ISON could be destroyed during the encounter, it could stay intact for a few days to several weeks before breaking apart, or it could complete its dash by the Sun intact.

It is plenty big to survive the threat from heat vaporizing the comet's reservoirs of ice, according to Knight. But scientists say predicting the effect of the sun's gravity on a Sungrazing comet is more difficult.

"When ISON gets close to the Sun, it can actually stretch it out and the gravitational pull can actually make it become like a cigar and become elongated," Knight said. "And if it's not strong enough, it can actually break apart into multiple pieces."

Lots of comets have disintegrated near the Sun, including the dazzling comet Lovejoy during its visit to the inner solar system in December 2011. Comet Lovejoy still managed enough brightness and a lengthy tail to be visible with the naked eye.

Based on constraints from observations of ISON and other comets, scientists say ISON should be dense enough to survive the tidal effects of the solar flyby.

Another key factor is the comet's direction and rate of rotation.

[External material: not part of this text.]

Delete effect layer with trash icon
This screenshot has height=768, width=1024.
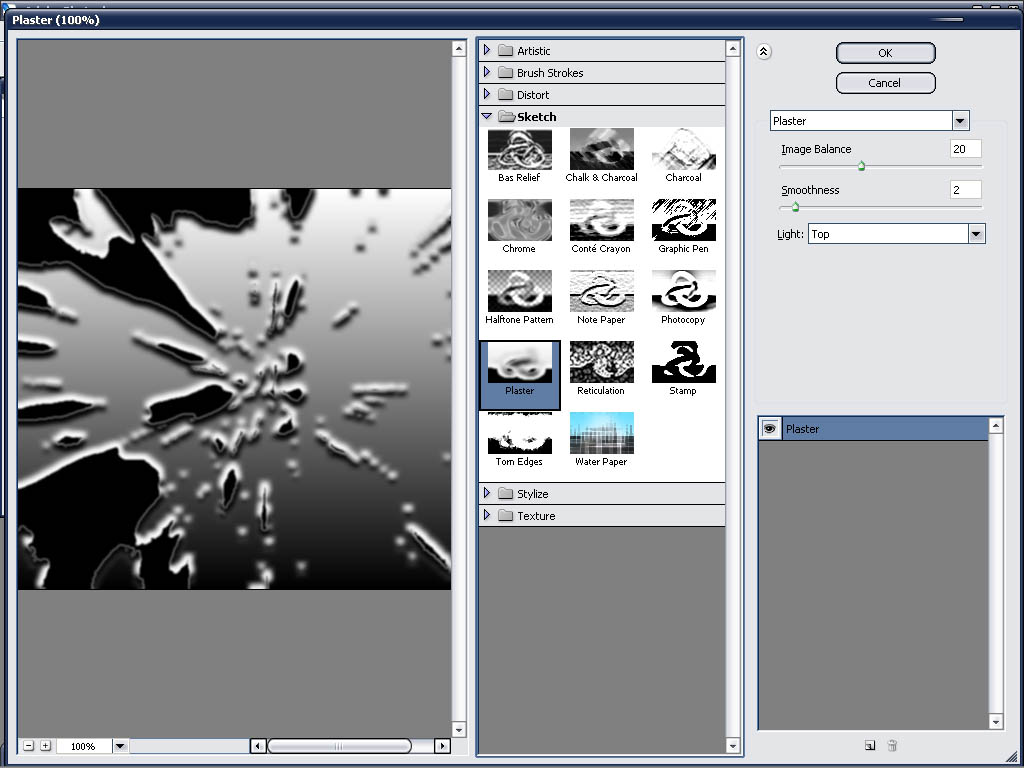click(892, 745)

Retrograde, or backward, spinners are more likely to withstand perihelion than comets that rotate in the opposite direction, scientists said.

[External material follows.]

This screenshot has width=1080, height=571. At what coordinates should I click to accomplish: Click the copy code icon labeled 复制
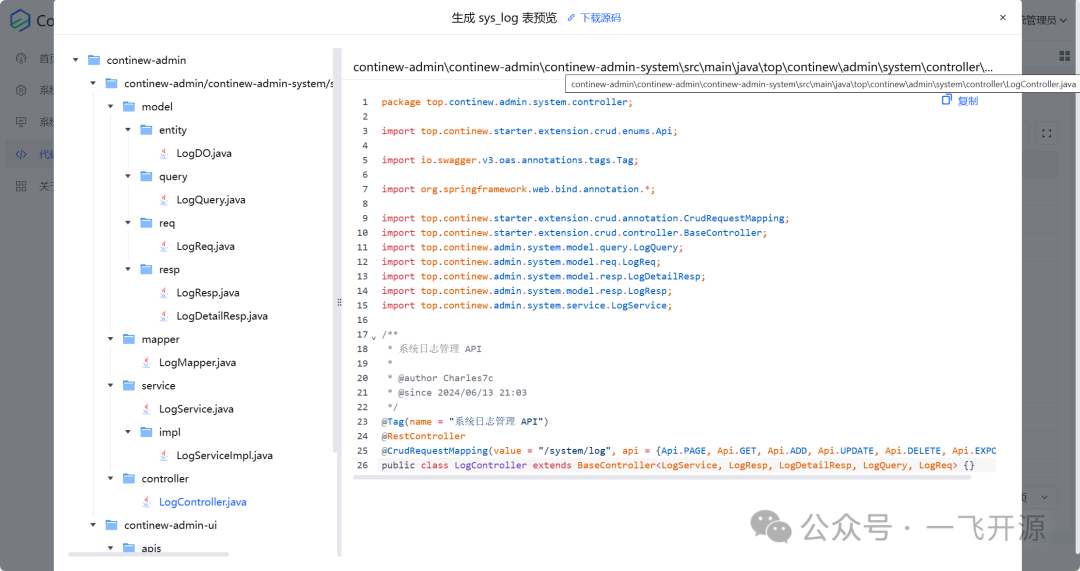[960, 101]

There are scenarios where the Sun's gravity could break apart or destroy ISON, such as an unexpected increase in the comet's spin due to violent jets of gas triggered by solar heating.

"A major part of our work was to test if the encounter with the Sun would provide enough of a spin increase to pull material off the surface of the comet," Walsh said. "When the comet passes near the Sun, it feels the tidal forces pulling on it, and it also gets a slight spin increase due to this rapid flyby. This spin increase is in the prograde direction, so if the comet is already spinning prograde, then it's just that much closer to spinning fast enough to lose mass."

But odds are the comet will survive its brush with the Sun, and that is good news for skywatchers awaiting ISON's appearance in the morning sky.

The best viewing will come in December, after the comet's perihelion, when ISON will hang in the predawn sky. Knight and Walsh did not offer their estimates of its brightness, but many astronomers expect ISON will be readily visible with the naked eye.

"If it does survive, that gives us the best chance for observing it from the ground and, for this to become a naked eye comet," Knight said. "We would really like to see the nucleus survive until at least a few days after perihelion."